╭─ 元の文章
テレビに出ている有名人の名前がパッと出てこなくなるのは、高齢になると誰にでも起こることなので、あまり気にしなくてよいという人がいます。

 でも私はこのあたりから認知機能の低下が始まっていると考えています。まだ黄信号とはいえますが、その段階で何らかの対策を講じることが重要です。

 その次は、昨日自分が食べたものや、会った人の名前が思い出せなくなるといった段階です。自分が最近経験したことが思い出せなくなっているわけですから、これはもう赤信号です。

 筋力低下と同じで、年をとると誰でも多かれ少なかれ認知機能が低下します。

 しかしこれも個人差があります。頭をよく使う(脳に刺激を与える)生活をしている人は、認知機能の低下を遅らせることができる可能性があります。

寝たきりの原因
3つ目は骨粗しょう症

 骨粗しょう症というのは、年齢とともに骨がもろくなることです。そして骨粗しょう症になると、骨折のリスクが高くなります。

 実は骨折から寝たきりになる人も多いのです。骨折したことによって活動量が低下し、あまり歩かない生活をしていると、筋力低下が急激に進みます。そこから寝たきりになっていくのは珍しいことではありません。
╰─
╭─ データ項目
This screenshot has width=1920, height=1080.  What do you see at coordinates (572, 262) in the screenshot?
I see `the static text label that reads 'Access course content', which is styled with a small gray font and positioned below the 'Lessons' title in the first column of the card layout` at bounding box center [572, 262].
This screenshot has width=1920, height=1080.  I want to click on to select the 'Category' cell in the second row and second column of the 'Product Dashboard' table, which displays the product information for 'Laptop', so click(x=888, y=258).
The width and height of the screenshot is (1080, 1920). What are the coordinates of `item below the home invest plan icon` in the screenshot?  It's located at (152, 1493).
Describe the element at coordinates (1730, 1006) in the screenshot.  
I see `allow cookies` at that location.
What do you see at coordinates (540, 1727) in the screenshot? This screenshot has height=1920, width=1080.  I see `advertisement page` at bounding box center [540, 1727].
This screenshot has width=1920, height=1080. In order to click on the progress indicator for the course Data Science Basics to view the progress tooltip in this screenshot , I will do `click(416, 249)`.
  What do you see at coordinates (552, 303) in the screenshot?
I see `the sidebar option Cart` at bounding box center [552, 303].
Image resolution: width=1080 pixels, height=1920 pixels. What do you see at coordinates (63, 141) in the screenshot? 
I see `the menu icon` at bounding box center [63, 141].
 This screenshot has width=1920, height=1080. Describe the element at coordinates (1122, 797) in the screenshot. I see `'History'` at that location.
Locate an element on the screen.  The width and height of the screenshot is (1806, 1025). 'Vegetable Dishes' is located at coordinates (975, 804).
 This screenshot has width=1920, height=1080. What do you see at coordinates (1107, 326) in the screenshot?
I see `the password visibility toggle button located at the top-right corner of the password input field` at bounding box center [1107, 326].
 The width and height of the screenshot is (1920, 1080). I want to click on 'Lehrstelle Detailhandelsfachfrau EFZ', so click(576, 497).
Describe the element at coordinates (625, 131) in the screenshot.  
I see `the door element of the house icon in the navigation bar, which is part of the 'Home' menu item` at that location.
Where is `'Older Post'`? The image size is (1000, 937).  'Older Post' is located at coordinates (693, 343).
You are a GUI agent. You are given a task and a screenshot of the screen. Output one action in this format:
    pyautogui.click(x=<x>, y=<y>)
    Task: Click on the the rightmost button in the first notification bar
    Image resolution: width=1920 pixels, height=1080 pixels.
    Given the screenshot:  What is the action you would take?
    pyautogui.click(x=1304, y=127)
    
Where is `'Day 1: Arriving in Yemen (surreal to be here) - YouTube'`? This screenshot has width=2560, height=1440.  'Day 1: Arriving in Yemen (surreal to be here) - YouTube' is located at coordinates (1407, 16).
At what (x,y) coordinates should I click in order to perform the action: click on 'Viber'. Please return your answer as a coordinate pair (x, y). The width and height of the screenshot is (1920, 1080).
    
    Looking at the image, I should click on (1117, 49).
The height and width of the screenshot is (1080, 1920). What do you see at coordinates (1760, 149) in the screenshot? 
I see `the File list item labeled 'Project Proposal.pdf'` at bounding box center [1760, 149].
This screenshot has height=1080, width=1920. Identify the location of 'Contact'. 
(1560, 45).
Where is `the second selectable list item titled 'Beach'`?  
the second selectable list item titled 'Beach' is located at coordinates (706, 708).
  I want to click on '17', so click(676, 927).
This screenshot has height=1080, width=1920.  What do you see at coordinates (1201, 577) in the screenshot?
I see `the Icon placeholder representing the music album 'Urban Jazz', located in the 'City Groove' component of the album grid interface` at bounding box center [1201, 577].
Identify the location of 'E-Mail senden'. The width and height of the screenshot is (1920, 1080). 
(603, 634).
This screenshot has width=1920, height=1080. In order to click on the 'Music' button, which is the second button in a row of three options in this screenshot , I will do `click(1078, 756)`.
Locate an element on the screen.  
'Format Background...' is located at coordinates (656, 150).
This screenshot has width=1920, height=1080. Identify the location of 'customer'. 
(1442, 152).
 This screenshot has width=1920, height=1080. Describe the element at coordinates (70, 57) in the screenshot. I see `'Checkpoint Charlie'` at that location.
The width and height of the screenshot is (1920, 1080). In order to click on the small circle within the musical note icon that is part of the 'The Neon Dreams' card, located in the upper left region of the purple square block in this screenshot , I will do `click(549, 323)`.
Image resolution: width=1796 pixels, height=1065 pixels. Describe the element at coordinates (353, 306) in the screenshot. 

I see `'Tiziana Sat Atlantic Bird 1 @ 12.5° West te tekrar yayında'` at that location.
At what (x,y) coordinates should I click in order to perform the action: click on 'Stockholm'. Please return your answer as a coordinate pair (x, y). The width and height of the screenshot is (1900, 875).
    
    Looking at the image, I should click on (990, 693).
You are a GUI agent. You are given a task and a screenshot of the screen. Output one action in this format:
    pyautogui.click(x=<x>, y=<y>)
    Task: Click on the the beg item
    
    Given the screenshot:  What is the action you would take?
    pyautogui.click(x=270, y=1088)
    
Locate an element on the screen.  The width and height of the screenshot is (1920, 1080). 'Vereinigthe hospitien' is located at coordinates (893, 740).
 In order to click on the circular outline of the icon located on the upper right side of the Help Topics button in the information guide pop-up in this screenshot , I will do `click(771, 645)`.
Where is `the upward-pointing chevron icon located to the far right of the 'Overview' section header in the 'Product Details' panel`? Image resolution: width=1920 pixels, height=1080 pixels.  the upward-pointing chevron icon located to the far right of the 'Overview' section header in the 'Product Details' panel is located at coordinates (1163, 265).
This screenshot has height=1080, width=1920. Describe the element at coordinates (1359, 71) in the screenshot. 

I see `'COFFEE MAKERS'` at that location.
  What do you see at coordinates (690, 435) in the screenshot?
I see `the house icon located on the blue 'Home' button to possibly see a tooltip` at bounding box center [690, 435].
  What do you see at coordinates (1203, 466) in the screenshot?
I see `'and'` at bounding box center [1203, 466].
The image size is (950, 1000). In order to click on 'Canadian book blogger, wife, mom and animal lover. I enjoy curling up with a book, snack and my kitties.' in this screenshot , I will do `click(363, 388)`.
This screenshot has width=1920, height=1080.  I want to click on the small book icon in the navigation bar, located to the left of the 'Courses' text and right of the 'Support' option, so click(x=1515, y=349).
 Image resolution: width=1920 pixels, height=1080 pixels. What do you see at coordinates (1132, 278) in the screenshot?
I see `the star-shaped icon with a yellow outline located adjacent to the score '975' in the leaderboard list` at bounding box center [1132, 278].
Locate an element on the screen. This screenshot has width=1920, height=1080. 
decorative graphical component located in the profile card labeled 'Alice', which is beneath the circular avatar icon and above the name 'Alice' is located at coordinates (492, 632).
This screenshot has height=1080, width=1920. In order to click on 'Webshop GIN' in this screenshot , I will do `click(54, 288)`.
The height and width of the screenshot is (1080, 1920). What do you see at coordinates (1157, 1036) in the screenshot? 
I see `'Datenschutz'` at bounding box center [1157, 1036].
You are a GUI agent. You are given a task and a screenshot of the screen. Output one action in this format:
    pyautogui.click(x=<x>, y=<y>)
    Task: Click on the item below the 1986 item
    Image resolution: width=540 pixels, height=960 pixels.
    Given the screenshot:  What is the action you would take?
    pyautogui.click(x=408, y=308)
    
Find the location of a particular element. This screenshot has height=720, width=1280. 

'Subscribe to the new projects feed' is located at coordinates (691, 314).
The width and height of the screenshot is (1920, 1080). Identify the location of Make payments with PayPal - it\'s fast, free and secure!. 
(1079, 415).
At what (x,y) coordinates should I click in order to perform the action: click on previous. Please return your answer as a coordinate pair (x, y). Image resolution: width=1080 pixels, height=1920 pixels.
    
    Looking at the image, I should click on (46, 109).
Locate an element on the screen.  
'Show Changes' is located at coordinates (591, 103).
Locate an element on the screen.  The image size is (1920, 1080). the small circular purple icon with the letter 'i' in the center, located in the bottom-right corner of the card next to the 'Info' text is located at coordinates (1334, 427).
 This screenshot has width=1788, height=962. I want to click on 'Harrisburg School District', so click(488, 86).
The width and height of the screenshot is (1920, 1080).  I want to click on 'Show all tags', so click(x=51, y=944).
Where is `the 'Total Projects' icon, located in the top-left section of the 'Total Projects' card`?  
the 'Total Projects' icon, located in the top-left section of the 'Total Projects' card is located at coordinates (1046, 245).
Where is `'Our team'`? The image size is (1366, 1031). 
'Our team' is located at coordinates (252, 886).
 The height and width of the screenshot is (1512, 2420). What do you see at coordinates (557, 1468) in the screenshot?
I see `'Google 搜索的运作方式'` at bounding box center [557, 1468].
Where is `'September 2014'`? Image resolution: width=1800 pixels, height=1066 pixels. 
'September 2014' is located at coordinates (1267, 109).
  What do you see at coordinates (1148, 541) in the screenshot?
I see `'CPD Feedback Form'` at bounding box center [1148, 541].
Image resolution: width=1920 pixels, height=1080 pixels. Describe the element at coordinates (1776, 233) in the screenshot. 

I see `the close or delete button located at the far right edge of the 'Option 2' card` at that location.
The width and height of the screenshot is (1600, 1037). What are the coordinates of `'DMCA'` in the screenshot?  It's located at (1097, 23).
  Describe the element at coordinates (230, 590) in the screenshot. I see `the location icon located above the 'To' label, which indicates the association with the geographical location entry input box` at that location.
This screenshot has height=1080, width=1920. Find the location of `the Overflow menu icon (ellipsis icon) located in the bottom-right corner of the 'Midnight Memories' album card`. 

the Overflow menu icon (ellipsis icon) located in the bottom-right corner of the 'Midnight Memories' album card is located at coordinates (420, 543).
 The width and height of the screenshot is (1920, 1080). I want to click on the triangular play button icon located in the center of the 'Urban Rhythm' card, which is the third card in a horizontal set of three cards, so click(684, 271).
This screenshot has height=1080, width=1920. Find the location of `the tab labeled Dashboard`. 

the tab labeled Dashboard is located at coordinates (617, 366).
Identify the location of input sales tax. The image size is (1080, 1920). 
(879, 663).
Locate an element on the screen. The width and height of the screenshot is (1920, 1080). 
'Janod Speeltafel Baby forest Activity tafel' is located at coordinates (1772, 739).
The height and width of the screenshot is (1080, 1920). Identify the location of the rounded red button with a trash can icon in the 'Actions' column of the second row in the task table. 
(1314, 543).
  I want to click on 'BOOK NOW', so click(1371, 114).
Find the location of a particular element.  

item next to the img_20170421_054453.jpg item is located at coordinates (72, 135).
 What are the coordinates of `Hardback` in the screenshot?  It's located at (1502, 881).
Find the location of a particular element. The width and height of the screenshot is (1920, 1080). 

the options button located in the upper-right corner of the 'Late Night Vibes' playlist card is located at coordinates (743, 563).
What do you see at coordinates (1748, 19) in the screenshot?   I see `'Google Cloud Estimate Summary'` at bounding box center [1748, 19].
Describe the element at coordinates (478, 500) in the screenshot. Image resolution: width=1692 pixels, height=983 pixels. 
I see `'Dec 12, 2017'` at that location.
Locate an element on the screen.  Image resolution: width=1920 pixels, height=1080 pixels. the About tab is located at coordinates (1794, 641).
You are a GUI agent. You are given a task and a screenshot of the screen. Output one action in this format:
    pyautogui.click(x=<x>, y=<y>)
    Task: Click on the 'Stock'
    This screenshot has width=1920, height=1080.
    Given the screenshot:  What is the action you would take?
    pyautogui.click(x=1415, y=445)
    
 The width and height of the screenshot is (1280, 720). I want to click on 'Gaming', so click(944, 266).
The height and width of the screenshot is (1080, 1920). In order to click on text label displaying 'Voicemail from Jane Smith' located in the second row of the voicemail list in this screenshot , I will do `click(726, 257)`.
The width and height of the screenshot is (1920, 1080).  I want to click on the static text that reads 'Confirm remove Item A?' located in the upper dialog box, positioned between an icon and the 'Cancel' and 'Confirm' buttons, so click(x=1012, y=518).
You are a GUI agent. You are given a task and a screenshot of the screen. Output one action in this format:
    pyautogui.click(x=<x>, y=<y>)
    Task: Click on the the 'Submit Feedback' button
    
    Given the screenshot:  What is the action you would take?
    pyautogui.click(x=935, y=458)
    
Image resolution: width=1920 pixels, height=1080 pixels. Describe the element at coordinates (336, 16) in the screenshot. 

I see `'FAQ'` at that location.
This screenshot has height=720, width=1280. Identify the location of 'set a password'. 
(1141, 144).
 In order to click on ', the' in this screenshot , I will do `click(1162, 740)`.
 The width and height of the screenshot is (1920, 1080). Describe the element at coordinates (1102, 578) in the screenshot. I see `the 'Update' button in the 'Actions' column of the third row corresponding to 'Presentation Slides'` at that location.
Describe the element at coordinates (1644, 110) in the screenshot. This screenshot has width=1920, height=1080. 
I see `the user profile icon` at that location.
╰─
▶ 課題
1 - 認知機能と寝たきりについての文章を、「テレビに出ている有名人の名前」から始まり「から、これはもう赤信号です。」で終わる部分まで書き直し、その中の「黄信号」を「注意信号」に置き換えてもらえますか？
2 - 認知機能と寝たきりについての文章の続きを、最後の文のあとから書いてもらえますか？

▶ 課題の解答
1 -
テレビに出ている有名人の名前がパッと出てこなくなるのは、高齢になると誰にでも起こることなので、あまり気にしなくてよいという人がいます。

 でも私はこのあたりから認知機能の低下が始まっていると考えています。まだ注意信号とはいえますが、その段階で何らかの対策を講じることが重要です。

 その次は、昨日自分が食べたものや、会った人の名前が思い出せなくなるといった段階です。自分が最近経験したことが思い出せなくなっているわけですから、これはもう赤信号です。

2 -
 筋肉や脳(認知機能)と同様、骨も年をとると弱くなります。とくに女性のほうが骨は弱りやすいことがわかっています。

 ところが骨折さえ起きていなければ、骨粗しょう症があってもほとんどの場合、とくに不自由なく日常生活を送ることができます。

 骨粗しょう症は骨折が起こるまでは無症状であることがほとんどなので、骨粗しょう症の進行を自分で気づくことはとても困難です。筋力低下なら階段を上るのがキツくなったとか、認知症なら昨日何を食べたか思い出せないとか、何らかの自覚症状があるのですが、骨粗しょう症にはそういった自覚症状がありません。病院で骨粗しょう症の検査をしていないと、骨が折れるまで気がつかないのです。

 病院の検査というのは、骨密度測定のことです。この検査を定期的に受けていれば、骨粗しょう症に早く気付くことができます。